DATA ROWS:
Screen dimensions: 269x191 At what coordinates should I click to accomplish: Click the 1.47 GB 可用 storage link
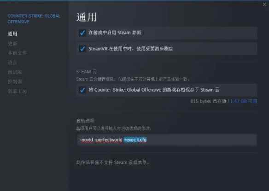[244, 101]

--

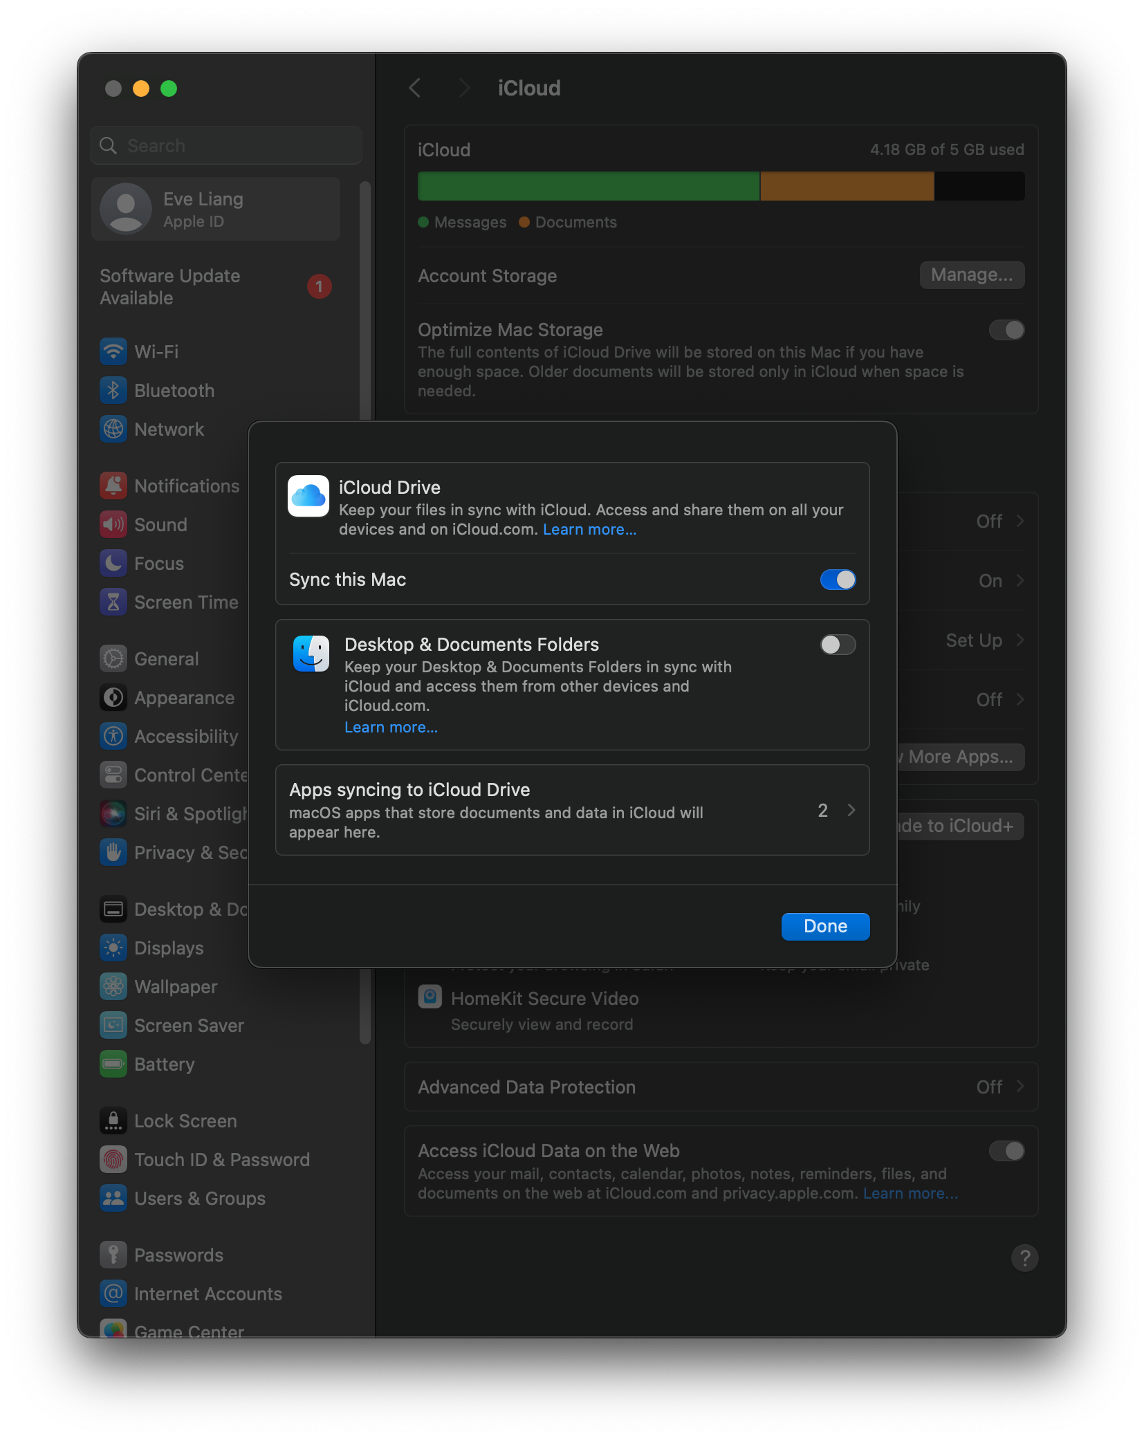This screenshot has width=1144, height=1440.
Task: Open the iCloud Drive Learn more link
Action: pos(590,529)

---

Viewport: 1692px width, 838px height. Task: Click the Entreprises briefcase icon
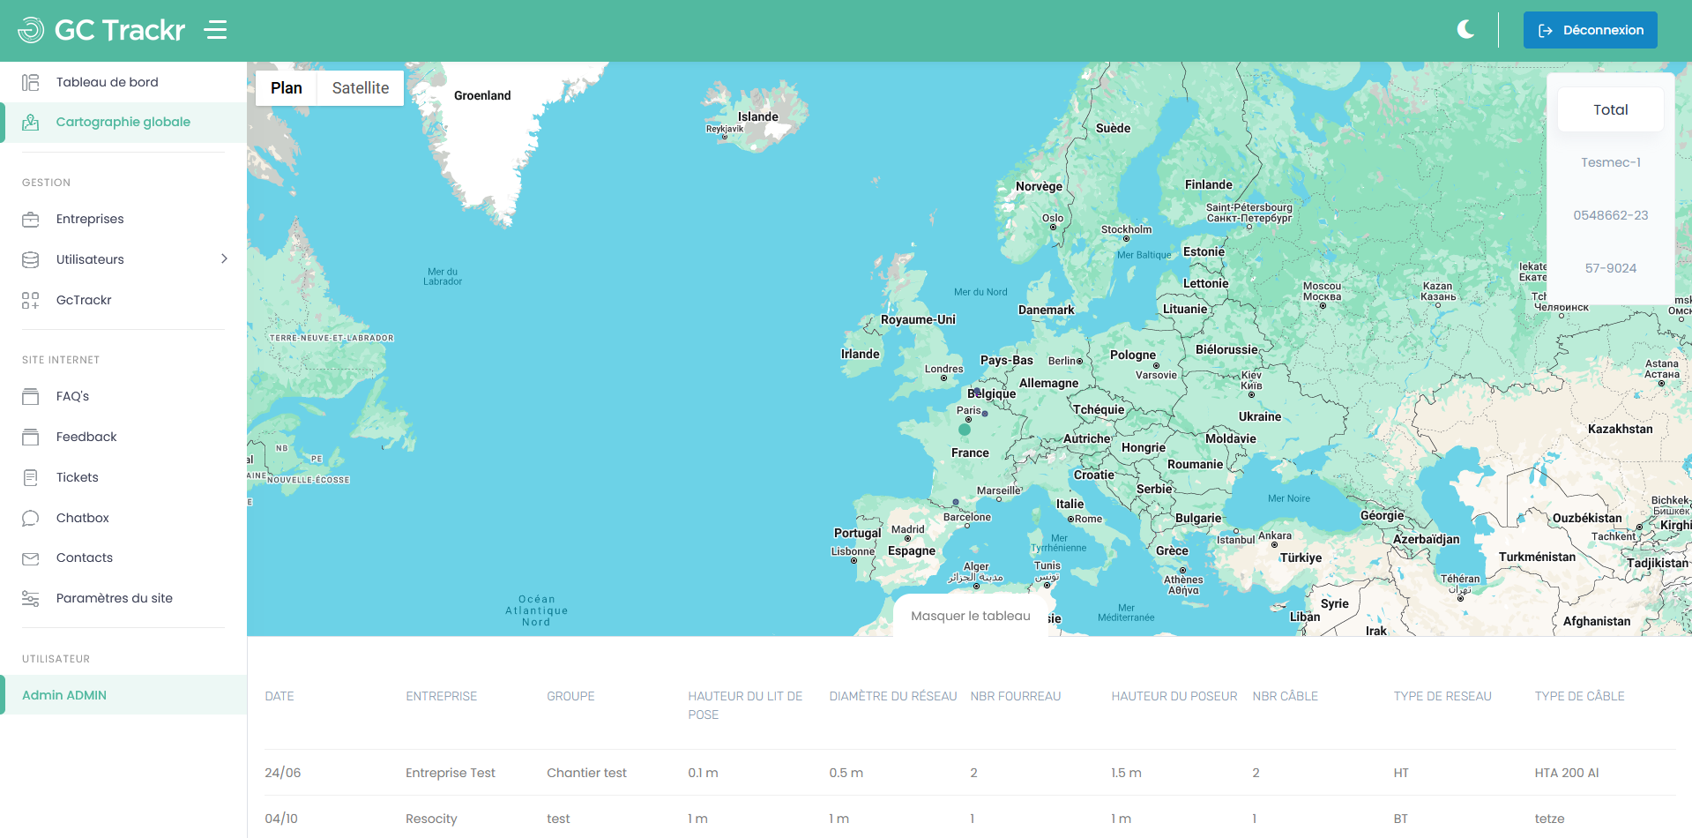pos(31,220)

WHAT THE TASK REQUIRES: Pick out and copy every line in the items above that contains the word "link".

TASK RESPONSE:
Screen dimensions: 269x191 At what coordinates should I click to accomplish: Click the 1.47 GB 可用 storage link
Task: Open the iCloud Drive Learn more link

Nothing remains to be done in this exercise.